EXERCISE OBJECTIVE
Below are entries; copy exactly, and only, the lines from the one containing "Screen dimensions: 1760x1120" through their final line, leaving out pictures.

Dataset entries
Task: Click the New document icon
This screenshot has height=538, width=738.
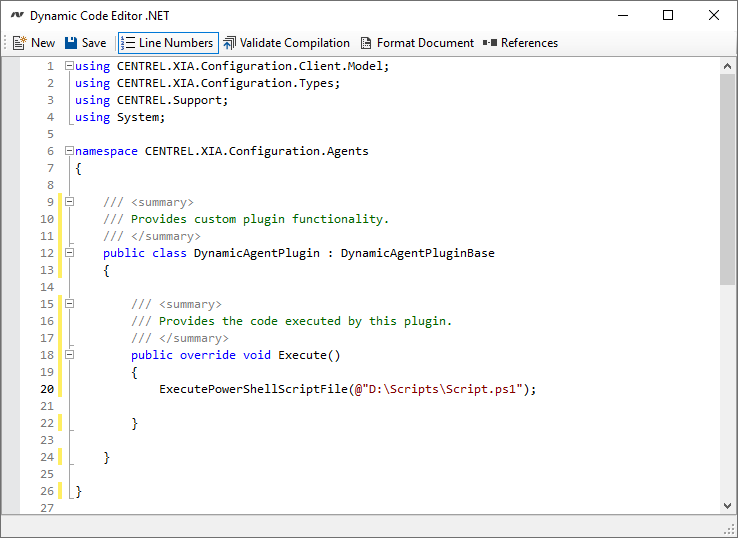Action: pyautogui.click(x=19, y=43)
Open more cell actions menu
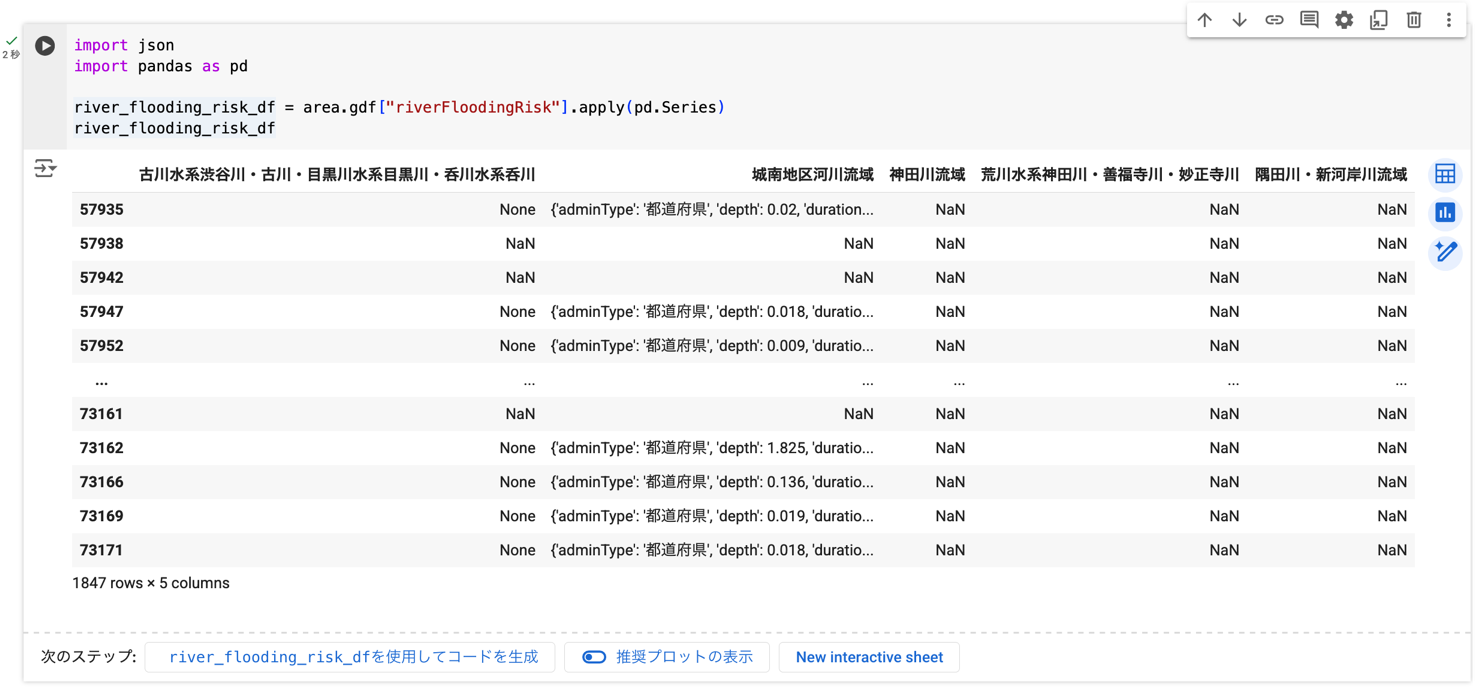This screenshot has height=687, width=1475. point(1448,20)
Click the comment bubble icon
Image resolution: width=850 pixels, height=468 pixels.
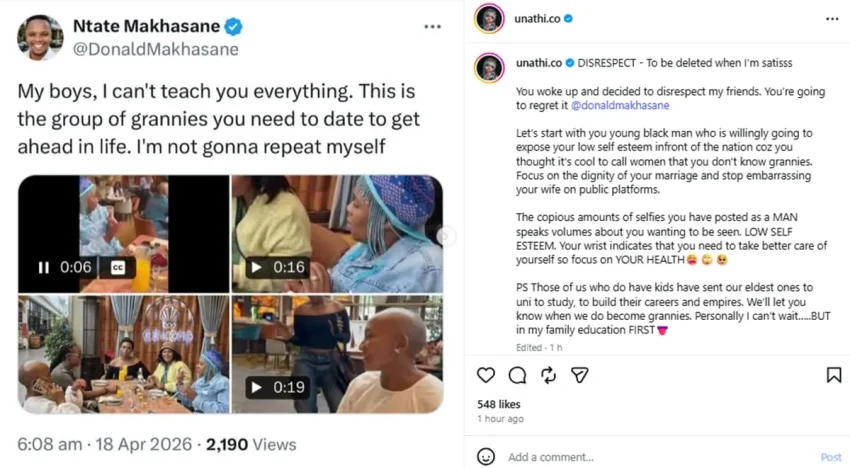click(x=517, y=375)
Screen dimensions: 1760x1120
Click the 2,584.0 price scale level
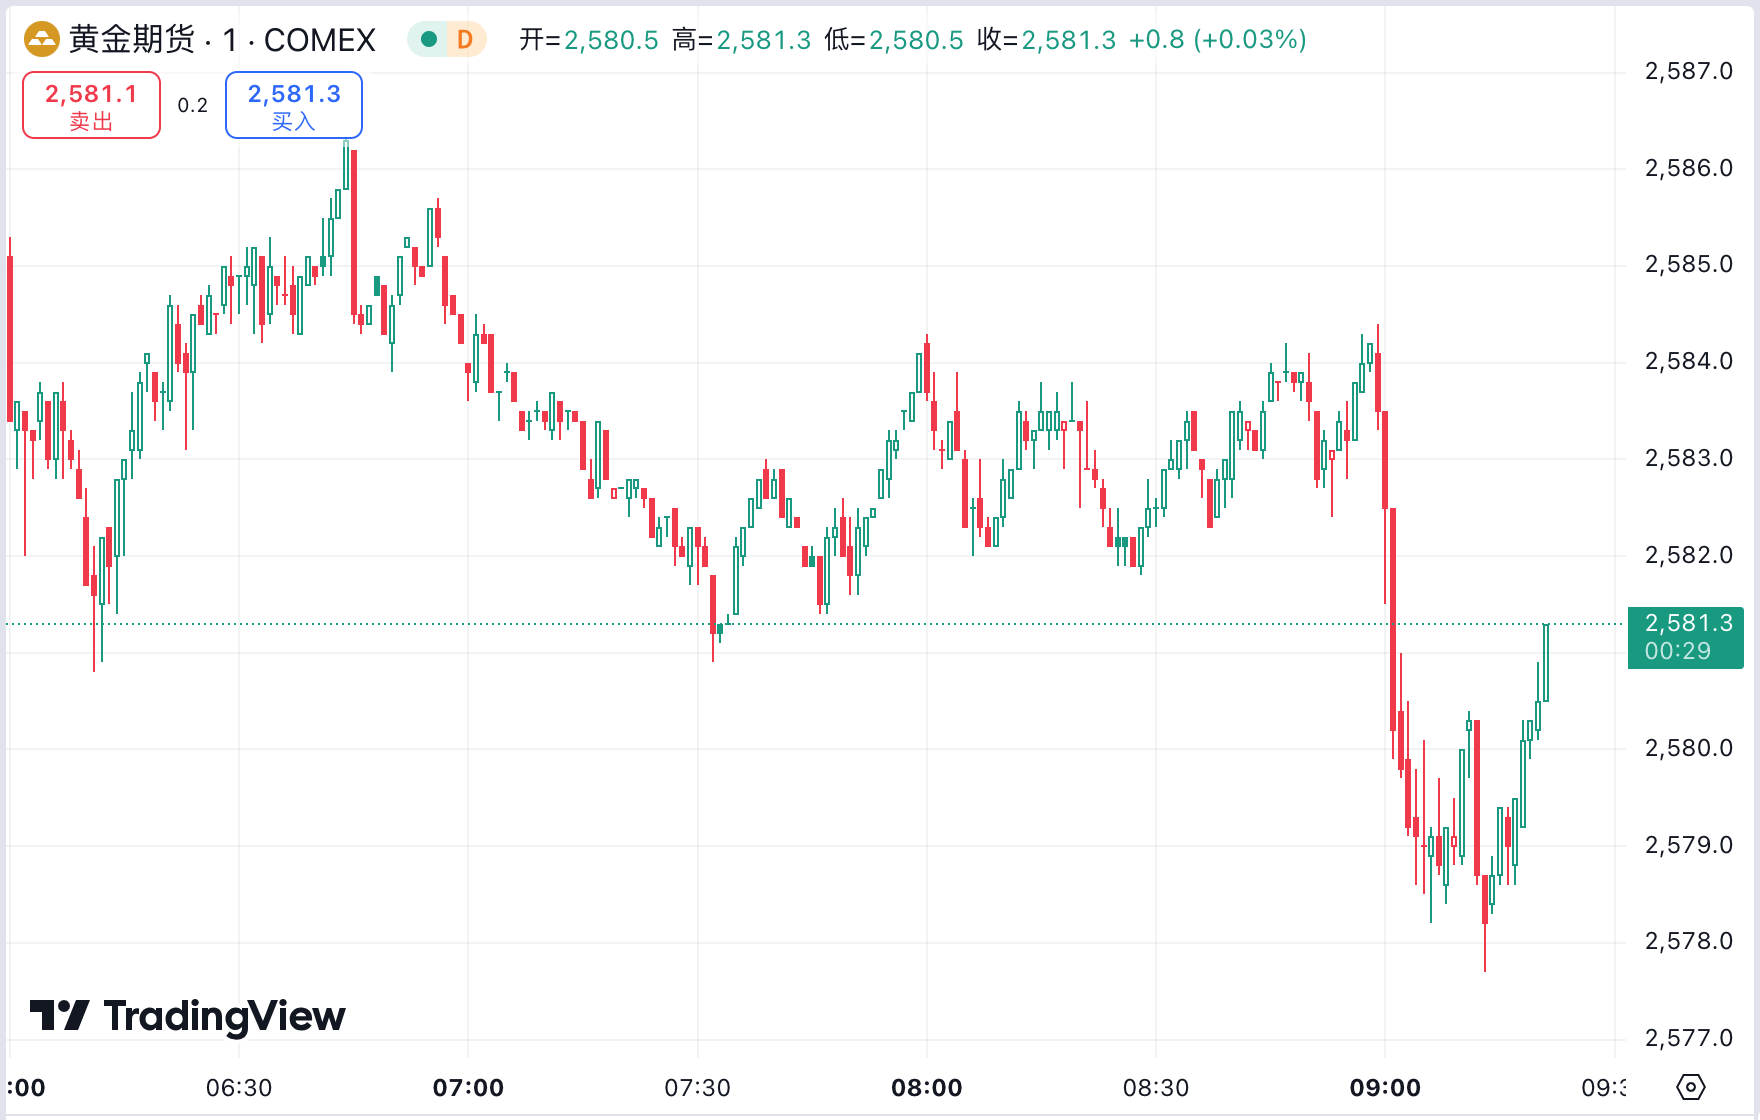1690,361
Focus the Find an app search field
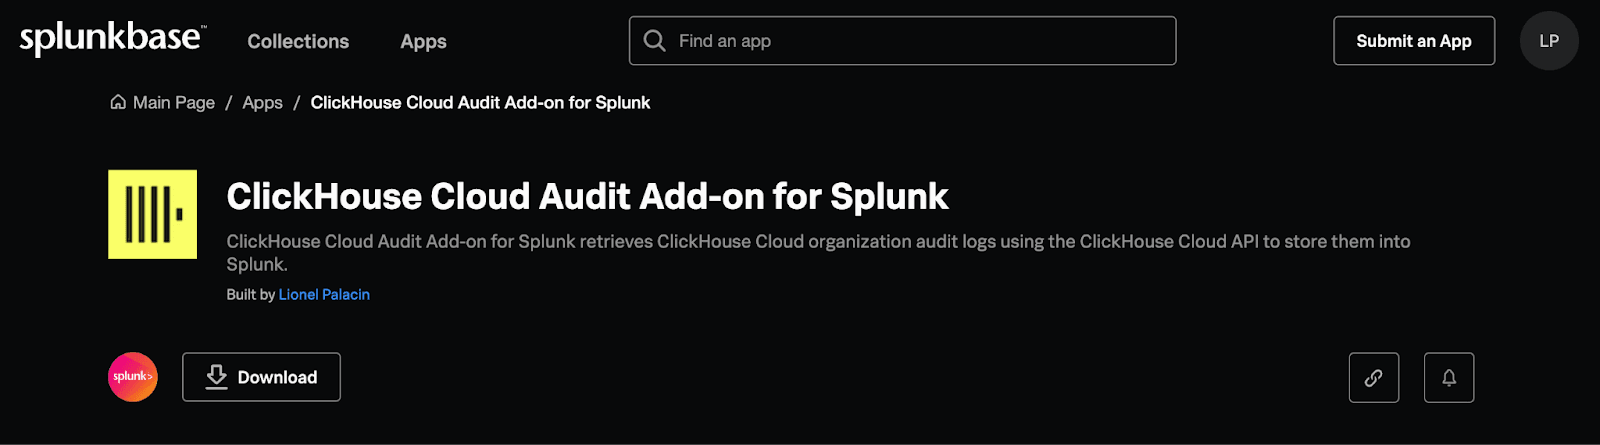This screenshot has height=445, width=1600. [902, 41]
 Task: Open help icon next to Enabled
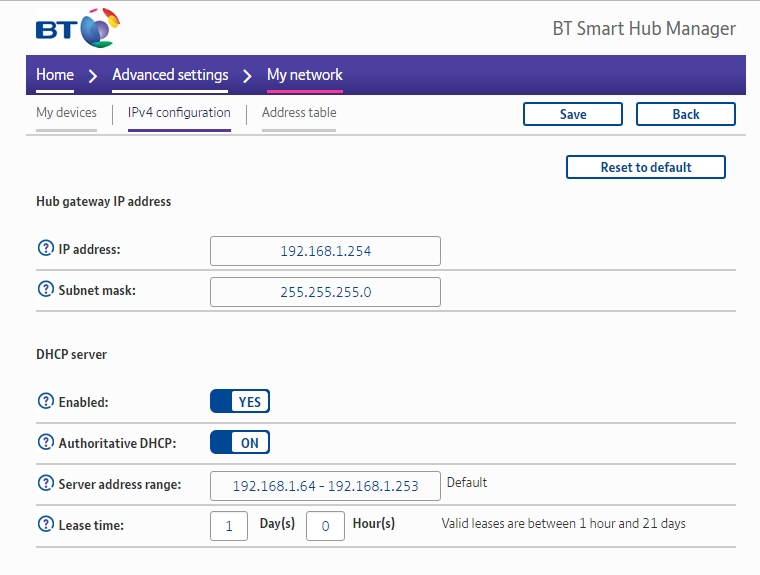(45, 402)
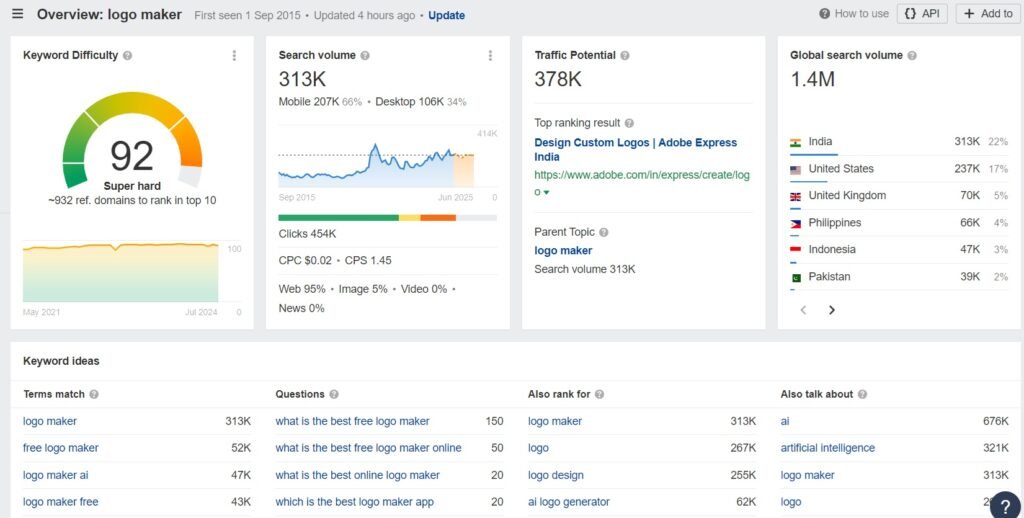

SOLUTION TO THE PROBLEM
Screen dimensions: 1760x1120
Click the 2,584.0 price scale level
1690,361
Focus the Find an app search field
This screenshot has height=445, width=1600. [902, 41]
 Task: Open help icon next to Enabled
(45, 402)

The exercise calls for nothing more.